__Task description__. Please reproduce the listing from the line with "Task: Open the value picker for Severity" up to and including the line with "tap(991, 219)", changing "Wet floor incident" to "Spill incident" and leaving everything else unchanged.

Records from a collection
-- start --

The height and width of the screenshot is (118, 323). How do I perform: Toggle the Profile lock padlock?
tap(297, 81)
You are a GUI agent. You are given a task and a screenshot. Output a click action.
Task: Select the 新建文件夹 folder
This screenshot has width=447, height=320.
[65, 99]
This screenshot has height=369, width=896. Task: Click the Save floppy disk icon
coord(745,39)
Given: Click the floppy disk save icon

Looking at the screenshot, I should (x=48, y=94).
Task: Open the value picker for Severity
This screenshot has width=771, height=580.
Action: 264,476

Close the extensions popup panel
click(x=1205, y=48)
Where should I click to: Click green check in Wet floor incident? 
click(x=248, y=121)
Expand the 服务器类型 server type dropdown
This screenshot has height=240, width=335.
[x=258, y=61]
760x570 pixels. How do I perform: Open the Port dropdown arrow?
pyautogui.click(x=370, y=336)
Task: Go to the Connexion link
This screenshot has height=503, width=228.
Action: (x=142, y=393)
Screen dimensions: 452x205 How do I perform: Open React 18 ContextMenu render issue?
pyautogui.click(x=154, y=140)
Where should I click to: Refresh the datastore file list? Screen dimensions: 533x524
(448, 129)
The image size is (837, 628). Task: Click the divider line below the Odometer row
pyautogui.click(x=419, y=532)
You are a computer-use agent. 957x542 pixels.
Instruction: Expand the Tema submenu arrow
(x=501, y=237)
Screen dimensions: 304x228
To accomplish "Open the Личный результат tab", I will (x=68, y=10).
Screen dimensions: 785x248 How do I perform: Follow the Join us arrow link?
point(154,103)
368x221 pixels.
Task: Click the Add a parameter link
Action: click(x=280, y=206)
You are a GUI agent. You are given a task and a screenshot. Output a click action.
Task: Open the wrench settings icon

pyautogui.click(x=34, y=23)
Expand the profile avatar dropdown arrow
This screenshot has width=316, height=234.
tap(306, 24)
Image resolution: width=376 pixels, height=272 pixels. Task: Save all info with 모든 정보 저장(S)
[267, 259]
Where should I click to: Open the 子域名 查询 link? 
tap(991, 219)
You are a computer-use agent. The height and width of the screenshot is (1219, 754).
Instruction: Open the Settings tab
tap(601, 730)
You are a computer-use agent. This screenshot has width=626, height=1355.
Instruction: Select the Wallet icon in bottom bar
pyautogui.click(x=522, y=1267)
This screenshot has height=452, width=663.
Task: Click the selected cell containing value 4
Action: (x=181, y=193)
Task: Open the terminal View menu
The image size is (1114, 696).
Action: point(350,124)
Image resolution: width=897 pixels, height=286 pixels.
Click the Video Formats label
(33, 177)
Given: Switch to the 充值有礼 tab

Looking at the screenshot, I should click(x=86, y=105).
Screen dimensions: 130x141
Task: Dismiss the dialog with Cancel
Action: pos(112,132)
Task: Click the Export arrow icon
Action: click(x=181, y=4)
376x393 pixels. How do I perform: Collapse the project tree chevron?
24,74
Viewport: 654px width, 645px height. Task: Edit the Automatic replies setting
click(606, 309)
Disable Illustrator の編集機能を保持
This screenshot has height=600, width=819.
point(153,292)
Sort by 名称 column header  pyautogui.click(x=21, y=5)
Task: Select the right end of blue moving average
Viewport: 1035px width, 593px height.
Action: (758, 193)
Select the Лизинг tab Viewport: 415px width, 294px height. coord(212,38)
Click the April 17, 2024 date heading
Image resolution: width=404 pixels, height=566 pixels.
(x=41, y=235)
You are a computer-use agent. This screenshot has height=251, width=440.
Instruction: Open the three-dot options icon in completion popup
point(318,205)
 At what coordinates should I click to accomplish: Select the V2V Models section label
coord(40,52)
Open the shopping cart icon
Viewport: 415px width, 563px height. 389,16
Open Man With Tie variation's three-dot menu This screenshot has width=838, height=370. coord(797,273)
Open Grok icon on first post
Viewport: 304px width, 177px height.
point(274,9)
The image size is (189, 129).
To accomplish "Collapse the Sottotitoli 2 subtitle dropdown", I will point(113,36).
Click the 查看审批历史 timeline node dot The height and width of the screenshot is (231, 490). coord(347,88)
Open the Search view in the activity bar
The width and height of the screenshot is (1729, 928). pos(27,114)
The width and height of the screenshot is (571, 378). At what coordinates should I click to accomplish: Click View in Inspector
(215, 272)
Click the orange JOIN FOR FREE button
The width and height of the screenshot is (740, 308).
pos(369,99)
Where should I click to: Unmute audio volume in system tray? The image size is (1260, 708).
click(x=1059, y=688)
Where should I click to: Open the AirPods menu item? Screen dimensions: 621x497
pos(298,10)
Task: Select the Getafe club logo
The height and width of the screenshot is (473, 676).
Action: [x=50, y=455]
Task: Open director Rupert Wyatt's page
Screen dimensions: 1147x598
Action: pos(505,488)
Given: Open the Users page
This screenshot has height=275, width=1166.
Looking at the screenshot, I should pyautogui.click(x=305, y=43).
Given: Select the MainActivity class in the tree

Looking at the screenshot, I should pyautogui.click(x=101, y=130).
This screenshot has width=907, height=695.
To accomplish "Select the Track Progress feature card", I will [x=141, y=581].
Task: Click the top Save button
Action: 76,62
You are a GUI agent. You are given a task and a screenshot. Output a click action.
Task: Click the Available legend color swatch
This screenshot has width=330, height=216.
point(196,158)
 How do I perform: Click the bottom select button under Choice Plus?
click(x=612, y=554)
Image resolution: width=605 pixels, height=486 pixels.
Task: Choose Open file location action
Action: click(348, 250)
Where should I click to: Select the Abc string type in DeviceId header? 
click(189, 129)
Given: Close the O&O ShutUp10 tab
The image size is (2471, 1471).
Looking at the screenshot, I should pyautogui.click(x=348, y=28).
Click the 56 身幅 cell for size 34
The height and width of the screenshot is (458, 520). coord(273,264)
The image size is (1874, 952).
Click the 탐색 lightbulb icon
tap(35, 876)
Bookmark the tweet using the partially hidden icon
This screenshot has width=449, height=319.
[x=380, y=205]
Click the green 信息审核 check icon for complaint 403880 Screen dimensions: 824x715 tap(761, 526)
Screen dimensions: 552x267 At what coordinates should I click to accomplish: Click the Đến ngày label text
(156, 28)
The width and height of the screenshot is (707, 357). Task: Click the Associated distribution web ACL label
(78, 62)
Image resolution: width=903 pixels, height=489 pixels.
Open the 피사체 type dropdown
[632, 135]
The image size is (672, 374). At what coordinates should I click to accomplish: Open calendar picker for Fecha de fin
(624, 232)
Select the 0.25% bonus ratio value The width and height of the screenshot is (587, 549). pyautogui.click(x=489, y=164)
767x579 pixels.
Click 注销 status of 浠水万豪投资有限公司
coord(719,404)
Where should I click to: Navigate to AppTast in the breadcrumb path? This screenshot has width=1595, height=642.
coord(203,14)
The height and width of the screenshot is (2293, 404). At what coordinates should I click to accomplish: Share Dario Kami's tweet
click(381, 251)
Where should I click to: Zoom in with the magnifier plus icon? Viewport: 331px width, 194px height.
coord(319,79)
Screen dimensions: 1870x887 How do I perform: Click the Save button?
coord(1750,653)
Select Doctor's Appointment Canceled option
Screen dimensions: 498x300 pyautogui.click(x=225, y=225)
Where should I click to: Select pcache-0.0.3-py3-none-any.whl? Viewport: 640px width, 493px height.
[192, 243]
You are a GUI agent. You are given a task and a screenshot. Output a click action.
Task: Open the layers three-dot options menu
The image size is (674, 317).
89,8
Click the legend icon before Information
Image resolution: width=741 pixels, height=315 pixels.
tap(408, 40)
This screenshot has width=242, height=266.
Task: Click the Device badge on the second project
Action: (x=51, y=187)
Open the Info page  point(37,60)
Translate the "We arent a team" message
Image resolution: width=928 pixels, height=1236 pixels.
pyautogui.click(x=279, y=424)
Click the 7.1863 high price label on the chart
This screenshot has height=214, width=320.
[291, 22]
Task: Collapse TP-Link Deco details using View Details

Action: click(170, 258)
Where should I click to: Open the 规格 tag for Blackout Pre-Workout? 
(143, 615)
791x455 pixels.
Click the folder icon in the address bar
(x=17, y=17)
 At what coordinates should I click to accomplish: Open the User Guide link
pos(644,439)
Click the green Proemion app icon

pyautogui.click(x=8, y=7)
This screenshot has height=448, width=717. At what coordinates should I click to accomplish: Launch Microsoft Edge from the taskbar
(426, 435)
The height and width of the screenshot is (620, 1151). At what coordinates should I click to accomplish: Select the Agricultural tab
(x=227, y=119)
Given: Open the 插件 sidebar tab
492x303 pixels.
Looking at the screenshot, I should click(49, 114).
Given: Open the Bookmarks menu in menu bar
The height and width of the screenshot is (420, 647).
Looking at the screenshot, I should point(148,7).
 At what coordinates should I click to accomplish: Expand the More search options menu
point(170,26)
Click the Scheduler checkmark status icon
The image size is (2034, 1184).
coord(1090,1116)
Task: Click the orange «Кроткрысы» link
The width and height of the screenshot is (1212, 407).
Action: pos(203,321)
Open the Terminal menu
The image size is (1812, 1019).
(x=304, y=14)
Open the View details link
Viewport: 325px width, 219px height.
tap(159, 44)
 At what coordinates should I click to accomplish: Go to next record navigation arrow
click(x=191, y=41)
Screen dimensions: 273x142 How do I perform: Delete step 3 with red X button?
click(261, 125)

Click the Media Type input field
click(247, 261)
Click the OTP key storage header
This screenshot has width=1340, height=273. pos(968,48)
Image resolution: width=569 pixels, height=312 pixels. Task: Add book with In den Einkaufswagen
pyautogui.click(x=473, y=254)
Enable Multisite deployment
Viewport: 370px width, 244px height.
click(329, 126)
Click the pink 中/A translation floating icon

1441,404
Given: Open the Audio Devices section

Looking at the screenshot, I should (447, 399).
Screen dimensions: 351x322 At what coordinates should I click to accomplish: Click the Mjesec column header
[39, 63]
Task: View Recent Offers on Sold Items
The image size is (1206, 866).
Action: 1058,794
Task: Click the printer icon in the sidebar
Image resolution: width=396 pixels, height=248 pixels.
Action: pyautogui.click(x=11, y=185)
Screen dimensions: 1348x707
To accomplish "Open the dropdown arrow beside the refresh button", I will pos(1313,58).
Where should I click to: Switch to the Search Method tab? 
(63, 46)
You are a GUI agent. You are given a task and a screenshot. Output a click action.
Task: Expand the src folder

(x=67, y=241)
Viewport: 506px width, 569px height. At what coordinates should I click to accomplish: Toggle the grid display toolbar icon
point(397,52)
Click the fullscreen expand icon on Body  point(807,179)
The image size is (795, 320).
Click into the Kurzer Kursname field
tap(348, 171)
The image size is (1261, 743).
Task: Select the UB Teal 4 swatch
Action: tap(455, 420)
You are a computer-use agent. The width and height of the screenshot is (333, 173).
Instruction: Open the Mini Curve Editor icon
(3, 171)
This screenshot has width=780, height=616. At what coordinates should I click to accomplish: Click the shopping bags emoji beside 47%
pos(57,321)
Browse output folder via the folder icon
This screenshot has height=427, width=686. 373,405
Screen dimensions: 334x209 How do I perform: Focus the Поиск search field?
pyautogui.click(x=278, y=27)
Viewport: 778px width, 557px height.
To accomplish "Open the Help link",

-- end --

__Output of the exercise__.
Task: Open the value picker for Severity
This screenshot has width=771, height=580.
Action: 264,476

Close the extensions popup panel
click(x=1205, y=48)
Where should I click to: Click green check in Spill incident? 
click(x=248, y=121)
Expand the 服务器类型 server type dropdown
This screenshot has height=240, width=335.
[x=258, y=61]
760x570 pixels. How do I perform: Open the Port dropdown arrow?
pyautogui.click(x=370, y=336)
Task: Go to the Connexion link
This screenshot has height=503, width=228.
Action: (x=142, y=393)
Screen dimensions: 452x205 How do I perform: Open React 18 ContextMenu render issue?
pyautogui.click(x=154, y=140)
Where should I click to: Refresh the datastore file list? Screen dimensions: 533x524
(448, 129)
The image size is (837, 628). Task: Click the divider line below the Odometer row
pyautogui.click(x=419, y=532)
You are a computer-use agent. 957x542 pixels.
Instruction: Expand the Tema submenu arrow
(x=501, y=237)
Screen dimensions: 304x228
To accomplish "Open the Личный результат tab", I will (x=68, y=10).
Screen dimensions: 785x248 How do I perform: Follow the Join us arrow link?
point(154,103)
368x221 pixels.
Task: Click the Add a parameter link
Action: click(x=280, y=206)
You are a GUI agent. You are given a task and a screenshot. Output a click action.
Task: Open the wrench settings icon

pyautogui.click(x=34, y=23)
Expand the profile avatar dropdown arrow
This screenshot has width=316, height=234.
tap(306, 24)
Image resolution: width=376 pixels, height=272 pixels. Task: Save all info with 모든 정보 저장(S)
[267, 259]
Where should I click to: Open the 子域名 查询 link? 
tap(991, 219)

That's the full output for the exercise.